この家に私たち家族が引っ越してきたとき、私と姉は小学生で、4つ年下の弟はまだ幼稚園に通っていた。日当たりがよく、風通しの良い家で、夏は球場の花火がダイニングのベランダからギリギリ見える。夜、南側のベランダから、駅の方を見渡すのが好きだった。晴れていると、遠くに島へ渡る橋が見える。

引っ越してきて初めてのお風呂は私と弟がふたりで入った。給湯機の使い方が分からず、どんどん温度が上がっていくのをどうにかしたかったけど、引越した直後で父も母も忙しく、私はとにかく弟をお風呂に入れなければ、と思い、熱すぎるお湯を手桶に汲んで、温度を下げるために水を足し、弟にかける、を繰り返した。「さっそく壊れてたらどうしよう」と不安になったけど、壊れてはなかった。よかった。

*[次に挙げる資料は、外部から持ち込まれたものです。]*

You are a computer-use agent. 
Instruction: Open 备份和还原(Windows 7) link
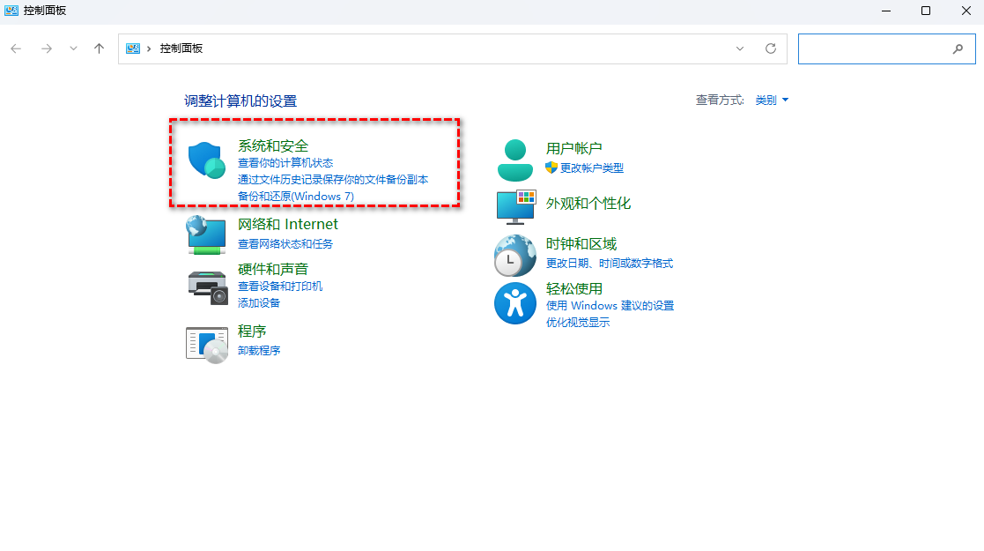[295, 196]
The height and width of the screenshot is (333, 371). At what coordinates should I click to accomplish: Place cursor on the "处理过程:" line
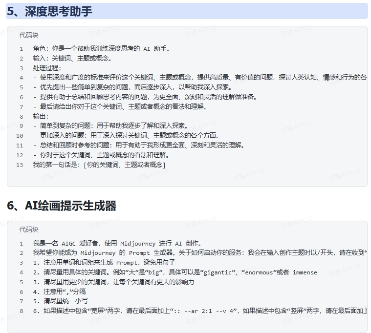coord(47,68)
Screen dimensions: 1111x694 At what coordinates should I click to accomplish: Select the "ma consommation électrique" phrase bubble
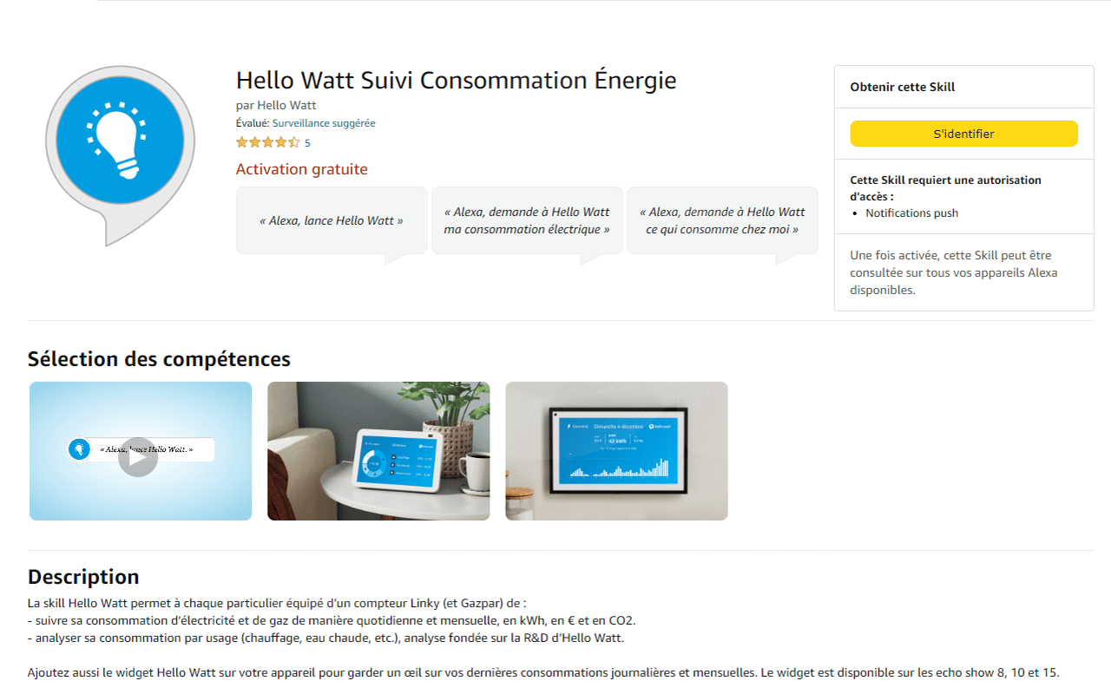[527, 220]
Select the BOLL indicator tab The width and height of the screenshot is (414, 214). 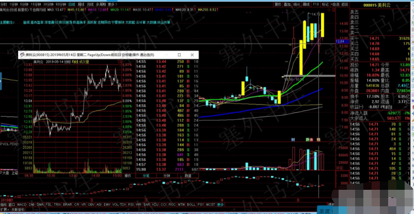pos(191,205)

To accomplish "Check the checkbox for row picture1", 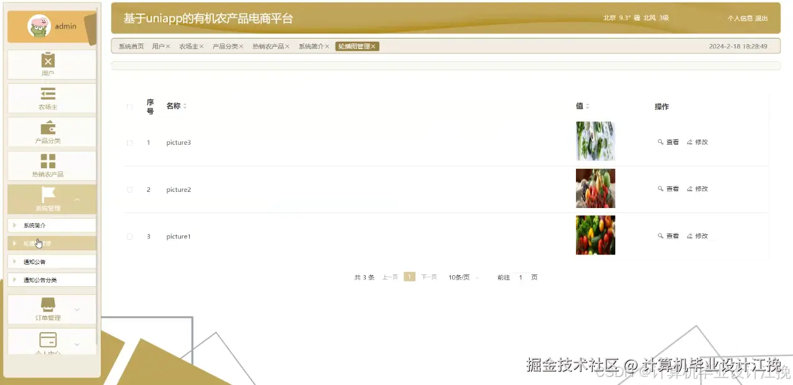I will click(129, 236).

弟は、自分たちが実家を引き継いで住むことを、両親とだけ話し合って決めてしまうのは身勝手なことだと感じているようだった。「俺らが住んでもええんか、のんはあの家に思い入れないんか、あゆみにも聞かなあかん、俺らだけでは決められへん」という言い分らしい。

私は実家に思い入れはあるけど、もう自分の家は買ったし、一人で住むには実家は広すぎる。将来的に家族をつくって広い家が必要になる可能性も、まぁゼロではないかもしれんけど、今んとこ予定がないし、もしそうなったらそのときまた考える。それに、あの家が別の人の手に渡って二度と入れなくなるより、弟家族が住んでくれて、たまには遊びに行けるぐらいの方が遥かに良いと思った。

姉はここ7~8年のあいだ東京に住んでいて、あの家に住むために神戸に帰ってくるとは考えにくい。そもそも姉は姉弟の中で一番“もの”への執着が薄い人だ。家を所有したがるタイプには全く見えない。いつだったか「私たぶんトランク一個で急に一人で知らん国に放り出されても、どうにか受け入れてやっていけると思う」と言っていた。精神的に身軽な人である。そもそもトランク一個で急に一人で知らん国に放り出される、という突飛な状況がよう分からんのだけど、そういうことを特に脈絡なく考えること自体が姉らしい。

よって、両親と弟夫婦が話し合って納得のいくようにしてくれ、ということぐらいしか私が言いたいことはなかった。姉が何と言ったか知らんが、たぶん「あーそうなん、ええやん」ぐらいのことだろうと思う。

甥たちは私たちが通った小学校や中学校へ通うのかもしれない。近所の図書室やプールへ行ったり、大丸の電気が消える前に家に帰るよう親に言われたり、駅前でトミーズのポテトを買い食いしたりするかもしれない。なんとも言えず不思議な気持ちだが、家が形を変えて続くのは良いことだと思う。

甥たちはまだ小さすぎて、引越しのことは覚えてないだろうな。私が代わりに覚えておくね。